Throughout the NBA Playoffs there’s been a battle being fought. A philosophical debate on style of play and how it defines or can define potential success. Small versus standard ball.
As it relates to the Wolves, this is a very relevant discussion, as the seemingly forgone conclusion indicates that Nikola Pekovic stands to make a lot more money with the Wolves and Kevin Love isn’t going anywhere anytime soon. The Wolves are going to pay up to go big.
We’ve seen the Indiana Pacers and Memphis Grizzlies take this brand all the way to their Conference’s Finals. We’ve seen George Karl get fired as coach of the Denver Nuggets allegedly over the small versus standard debate and soon we will see Lionel Hollins sent walking, as well. Although in Hollins case, there would seem to be more than just lineup choices that will do him in.
I’m not sure how meta you can actually get with these events because most of them are based on personnel dictating decisions. But if you like, you could say these Finals are an example of the NBA’s evolution. Tim Duncan has always been a center billed as a power forward and the distribution of minutes show that is where he played much of Game 1. The Heat are able to play LeBron James at power forward because he is the biggest small forward in the history of the game.
Sure, there are advantages to be had on the boards — flying in the face of this, the Heat outrebounded the Spurs in Game 1 while taking 6 less shots, committing 4 more turnovers and grabbing 3 more offensive rebounds. Is it because the Spurs went small? Is San Antonio playing into Miami’s hands by matching them with their own brand of small ball?

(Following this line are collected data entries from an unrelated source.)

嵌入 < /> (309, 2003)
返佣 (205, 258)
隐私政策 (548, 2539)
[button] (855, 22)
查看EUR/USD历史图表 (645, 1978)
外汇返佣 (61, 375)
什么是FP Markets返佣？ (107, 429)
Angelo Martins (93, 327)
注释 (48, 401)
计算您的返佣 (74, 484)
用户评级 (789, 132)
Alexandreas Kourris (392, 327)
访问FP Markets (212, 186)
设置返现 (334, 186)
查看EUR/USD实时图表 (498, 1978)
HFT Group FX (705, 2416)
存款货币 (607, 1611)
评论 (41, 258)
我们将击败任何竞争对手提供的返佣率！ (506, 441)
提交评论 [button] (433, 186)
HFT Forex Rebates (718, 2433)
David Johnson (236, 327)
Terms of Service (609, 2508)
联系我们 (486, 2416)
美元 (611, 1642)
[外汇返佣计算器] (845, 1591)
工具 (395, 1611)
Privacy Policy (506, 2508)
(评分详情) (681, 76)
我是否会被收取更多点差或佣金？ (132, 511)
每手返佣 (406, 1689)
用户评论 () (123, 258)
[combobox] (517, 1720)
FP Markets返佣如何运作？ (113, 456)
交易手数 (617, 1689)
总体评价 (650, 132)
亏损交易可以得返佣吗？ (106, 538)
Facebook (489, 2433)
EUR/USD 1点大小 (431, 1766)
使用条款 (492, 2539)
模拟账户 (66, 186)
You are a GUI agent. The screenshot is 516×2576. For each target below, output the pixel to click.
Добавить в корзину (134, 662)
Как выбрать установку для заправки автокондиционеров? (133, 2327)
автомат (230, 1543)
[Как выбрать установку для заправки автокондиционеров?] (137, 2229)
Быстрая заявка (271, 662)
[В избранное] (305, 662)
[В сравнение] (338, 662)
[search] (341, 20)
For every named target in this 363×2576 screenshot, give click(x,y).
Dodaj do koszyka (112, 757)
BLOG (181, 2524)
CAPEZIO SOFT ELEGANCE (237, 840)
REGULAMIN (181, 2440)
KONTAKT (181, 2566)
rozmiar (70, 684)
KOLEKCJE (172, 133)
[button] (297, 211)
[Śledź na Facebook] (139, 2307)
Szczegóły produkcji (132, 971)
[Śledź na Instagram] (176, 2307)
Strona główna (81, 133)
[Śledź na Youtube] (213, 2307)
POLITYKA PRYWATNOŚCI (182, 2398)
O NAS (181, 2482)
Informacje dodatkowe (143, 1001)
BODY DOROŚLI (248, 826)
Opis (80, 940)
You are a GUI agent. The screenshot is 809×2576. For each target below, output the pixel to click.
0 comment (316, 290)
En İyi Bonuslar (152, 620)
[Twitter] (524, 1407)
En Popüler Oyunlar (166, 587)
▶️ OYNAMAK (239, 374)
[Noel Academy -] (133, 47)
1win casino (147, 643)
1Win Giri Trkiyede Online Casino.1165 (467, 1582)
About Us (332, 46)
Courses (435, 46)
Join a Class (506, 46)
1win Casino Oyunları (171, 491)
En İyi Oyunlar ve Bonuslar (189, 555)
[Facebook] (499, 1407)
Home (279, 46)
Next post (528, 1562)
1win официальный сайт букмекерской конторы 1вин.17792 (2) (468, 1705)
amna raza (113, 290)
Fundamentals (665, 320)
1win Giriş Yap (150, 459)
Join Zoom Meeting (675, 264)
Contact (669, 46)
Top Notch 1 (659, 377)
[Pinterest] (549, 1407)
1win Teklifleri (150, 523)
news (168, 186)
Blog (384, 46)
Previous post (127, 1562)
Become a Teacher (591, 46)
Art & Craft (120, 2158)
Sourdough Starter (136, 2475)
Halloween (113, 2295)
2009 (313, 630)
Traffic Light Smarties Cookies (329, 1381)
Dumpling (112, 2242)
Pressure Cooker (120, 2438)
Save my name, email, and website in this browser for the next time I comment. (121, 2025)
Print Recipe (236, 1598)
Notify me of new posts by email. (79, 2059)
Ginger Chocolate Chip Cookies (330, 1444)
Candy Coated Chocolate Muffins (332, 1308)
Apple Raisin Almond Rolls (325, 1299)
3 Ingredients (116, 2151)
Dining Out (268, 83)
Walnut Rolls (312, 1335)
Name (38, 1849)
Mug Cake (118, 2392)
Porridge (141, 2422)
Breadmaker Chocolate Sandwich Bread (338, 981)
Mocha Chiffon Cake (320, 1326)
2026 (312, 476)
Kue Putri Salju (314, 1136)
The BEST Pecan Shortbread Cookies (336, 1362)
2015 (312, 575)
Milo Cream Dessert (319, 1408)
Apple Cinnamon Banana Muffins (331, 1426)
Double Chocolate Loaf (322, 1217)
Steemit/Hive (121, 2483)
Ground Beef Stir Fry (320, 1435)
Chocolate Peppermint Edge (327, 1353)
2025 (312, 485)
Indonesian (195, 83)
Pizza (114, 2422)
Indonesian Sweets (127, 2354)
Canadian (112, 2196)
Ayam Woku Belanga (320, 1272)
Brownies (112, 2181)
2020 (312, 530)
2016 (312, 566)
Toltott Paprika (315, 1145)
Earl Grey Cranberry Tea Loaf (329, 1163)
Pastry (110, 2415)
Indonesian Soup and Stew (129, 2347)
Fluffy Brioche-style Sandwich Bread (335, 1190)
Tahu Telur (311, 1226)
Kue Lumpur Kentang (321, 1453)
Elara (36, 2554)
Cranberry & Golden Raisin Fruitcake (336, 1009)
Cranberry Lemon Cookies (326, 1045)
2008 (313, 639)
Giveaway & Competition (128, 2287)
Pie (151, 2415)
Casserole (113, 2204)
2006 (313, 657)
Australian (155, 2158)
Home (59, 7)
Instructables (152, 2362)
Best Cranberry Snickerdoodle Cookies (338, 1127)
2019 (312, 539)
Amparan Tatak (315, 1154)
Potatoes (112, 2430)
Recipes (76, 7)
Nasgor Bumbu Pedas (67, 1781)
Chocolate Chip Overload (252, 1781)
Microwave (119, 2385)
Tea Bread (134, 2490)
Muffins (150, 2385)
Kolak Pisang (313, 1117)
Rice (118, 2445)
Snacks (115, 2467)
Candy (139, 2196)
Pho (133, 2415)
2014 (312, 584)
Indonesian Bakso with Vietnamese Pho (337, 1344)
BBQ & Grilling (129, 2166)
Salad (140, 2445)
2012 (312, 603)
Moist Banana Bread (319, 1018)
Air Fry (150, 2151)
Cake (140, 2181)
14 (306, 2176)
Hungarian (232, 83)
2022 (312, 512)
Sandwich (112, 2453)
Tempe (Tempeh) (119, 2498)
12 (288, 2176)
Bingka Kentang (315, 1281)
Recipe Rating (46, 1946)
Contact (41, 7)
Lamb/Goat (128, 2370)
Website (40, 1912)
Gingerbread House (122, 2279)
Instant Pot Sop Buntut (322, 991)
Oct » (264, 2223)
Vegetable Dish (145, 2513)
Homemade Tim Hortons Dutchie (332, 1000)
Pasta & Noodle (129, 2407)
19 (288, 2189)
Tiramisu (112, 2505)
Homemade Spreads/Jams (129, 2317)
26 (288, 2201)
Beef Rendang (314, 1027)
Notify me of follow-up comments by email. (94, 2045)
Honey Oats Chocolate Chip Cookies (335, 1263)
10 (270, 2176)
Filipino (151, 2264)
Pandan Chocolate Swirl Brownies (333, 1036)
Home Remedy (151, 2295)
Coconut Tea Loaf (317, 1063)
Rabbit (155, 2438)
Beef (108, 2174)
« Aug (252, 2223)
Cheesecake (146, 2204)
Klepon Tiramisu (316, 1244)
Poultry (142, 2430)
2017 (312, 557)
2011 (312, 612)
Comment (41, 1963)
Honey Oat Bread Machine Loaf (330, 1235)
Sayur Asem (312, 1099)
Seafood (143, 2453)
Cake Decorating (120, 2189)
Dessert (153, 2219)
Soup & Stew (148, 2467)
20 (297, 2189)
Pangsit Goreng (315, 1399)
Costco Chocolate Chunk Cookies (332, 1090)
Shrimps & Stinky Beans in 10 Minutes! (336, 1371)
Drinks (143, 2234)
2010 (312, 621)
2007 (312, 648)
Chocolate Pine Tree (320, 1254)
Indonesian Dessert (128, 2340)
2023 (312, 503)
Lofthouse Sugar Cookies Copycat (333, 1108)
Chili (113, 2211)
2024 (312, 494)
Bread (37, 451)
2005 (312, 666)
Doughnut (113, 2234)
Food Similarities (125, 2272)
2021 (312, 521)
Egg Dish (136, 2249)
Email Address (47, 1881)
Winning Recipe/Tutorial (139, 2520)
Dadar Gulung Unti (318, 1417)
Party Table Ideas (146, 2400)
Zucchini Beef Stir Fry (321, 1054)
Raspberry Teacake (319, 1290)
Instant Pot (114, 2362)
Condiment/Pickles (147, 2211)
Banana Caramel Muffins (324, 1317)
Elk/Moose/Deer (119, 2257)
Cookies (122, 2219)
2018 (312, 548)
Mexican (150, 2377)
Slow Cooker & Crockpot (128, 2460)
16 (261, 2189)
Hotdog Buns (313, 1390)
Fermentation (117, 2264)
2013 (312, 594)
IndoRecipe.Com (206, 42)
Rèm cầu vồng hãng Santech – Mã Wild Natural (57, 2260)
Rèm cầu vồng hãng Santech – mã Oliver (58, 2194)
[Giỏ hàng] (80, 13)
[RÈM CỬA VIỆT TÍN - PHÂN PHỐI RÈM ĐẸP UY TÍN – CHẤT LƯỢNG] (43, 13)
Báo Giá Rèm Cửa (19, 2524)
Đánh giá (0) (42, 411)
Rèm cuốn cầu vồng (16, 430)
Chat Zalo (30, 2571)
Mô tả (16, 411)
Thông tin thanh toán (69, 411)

The Spurs total of 4 turnovers would stand to reason they are more than well equipped to play that way. Can Miami go any other?
Earlier this season the Wolves out rebounded the Heat 54-24 with Pek grabbing 9 offensive rebounds and scoring 18. Love had one of his games you knew he wasn’t healthy, with a Love-like 18 rebounds but abysmal 2-10 shooting.
The Heat won that game because they shot 52% from 3 (13-25) to the Wolves 23% (4-17). Take away their awful 3-point shooting, and the Wolves hit 49% of their shots (34-69) to Miami’s 44% (23-52).
My main memory from this game at the time was Alexey Shved got punked something awful by Dwyane Wade and the league took notice; in the coming weeks it was over.
I’m sure I’ll write about this again, but this early game against Miami says a lot about the value of a front line and capable shooting. Mostly that shooting can save a no-show by your front line, but also — with this game as evidence, Kevin Love obviously not himself and Ricky Rubio nowhere to be found — the Wolves can be so stinking close. I digress. I have to.
LeBron had 18 rebounds in Game 1 and shot 7-16 while letting the Spurs’ defense off the hook with more than a couple long jump shots. Whether he settles for more of the same will likely influence the outcome of Game 2.